Evaluate OCR Data

Scribe OCR can be used to evaluate the accuracy of OCR data by comparing against ground truth data. This can be used to benchmark different OCR programs or configurations.

1. Create Ground Truth Data

Ground truth data is simply data in any supported OCR data format that is assumed to be 100% accurate. Ground truth data can be created using Scribe OCR by simply using the program as usual–recognizing text and correcting any errors–and then downloading the corrected data as .hocr.

2. Compare Raw OCR Data with Ground Truth Data

To compare raw OCR data with ground truth data, perform the following steps.

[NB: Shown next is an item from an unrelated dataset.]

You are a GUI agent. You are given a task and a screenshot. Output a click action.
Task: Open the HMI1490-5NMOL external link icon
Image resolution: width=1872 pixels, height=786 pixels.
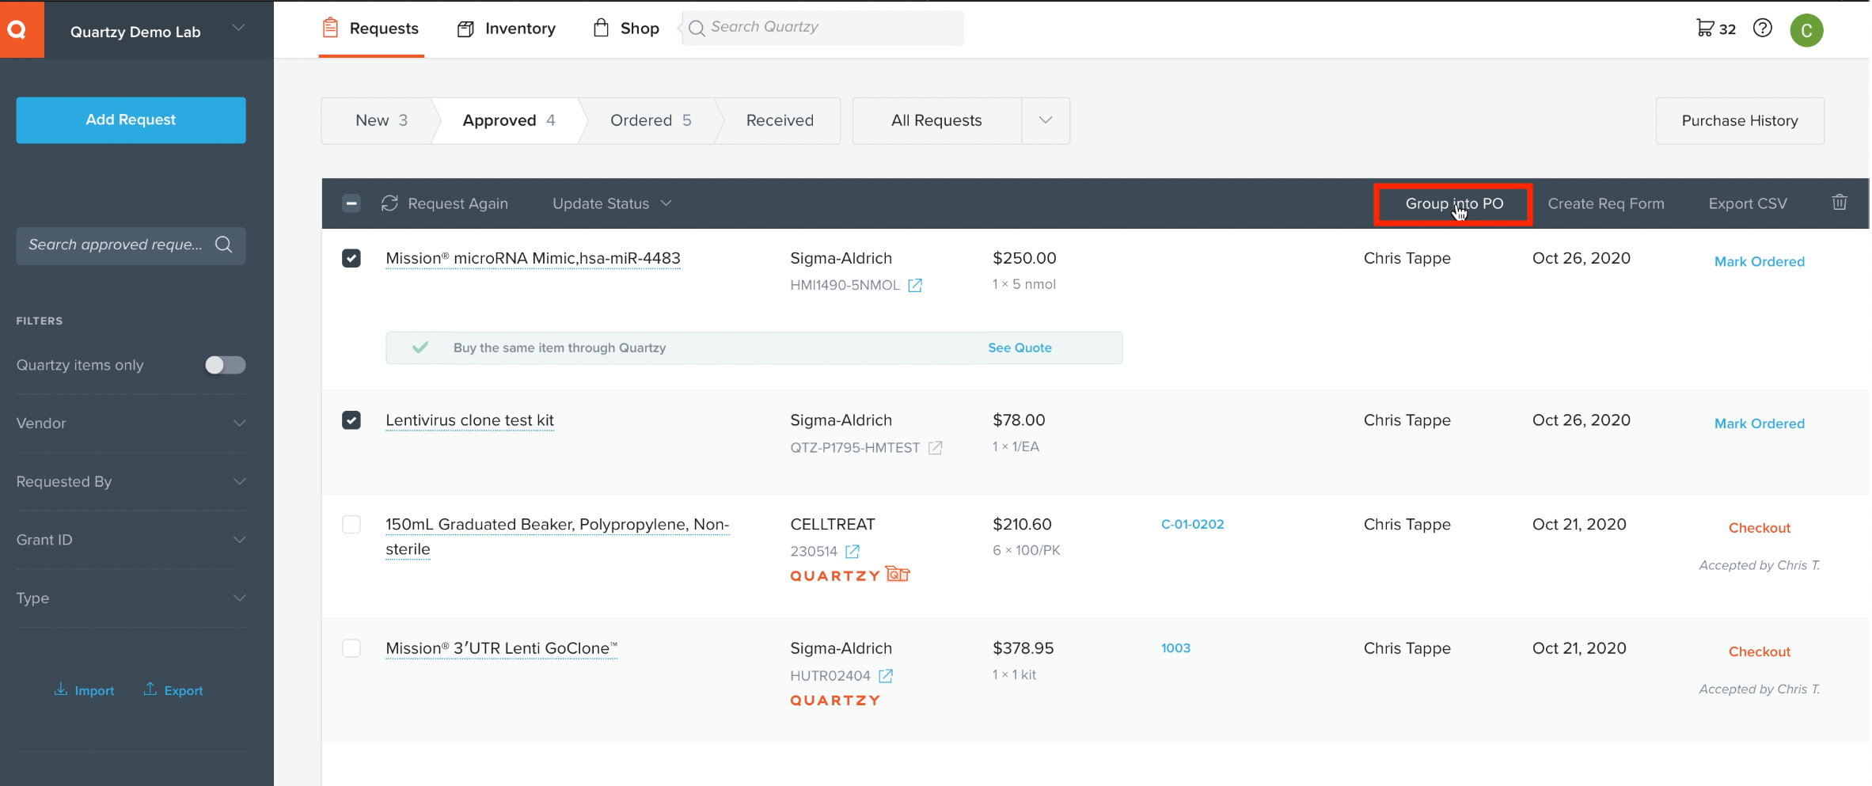point(917,285)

  1. Import the raw OCR data and image files as you would normally.
    1. If benchmarking Scribe OCR’s internal engine, upload the image/PDF file(s) and run recognition.
  2. Enable the optional “Evaluate Accuracy” feature.
    1. Select Info -> Optional Features -> Evaluate Accuracy.
  3. Upload the ground truth data, and mark it as ground truth.
    1. Select Evaluate -> Upload OCR Data -> Choose Files, and select the ground truth data.
    2. Set a name for the dataset, and then click Upload.
    3. Set the ground truth as active by selecting it from the Active OCR Data dropdown menu.
    4. Click Set Ground Truth to mark the active OCR data as the ground truth.

3. Review the Differences

To review raw OCR data, set the dataset being compared as “active” using the Active OCR Data dropdown menu in the Evaluate tab. Page-level and document-level accuracy statistics will be calculated and displayed on the Evaluate tab, as seen below.

Evaluate Mode Demo

Individual incorrect words can be easily identified by changing the display mode. By selecting View -> Display Mode -> Evaluate, words that match the ground truth data will be displayed in green, while words that do not match the ground truth data are displayed in red.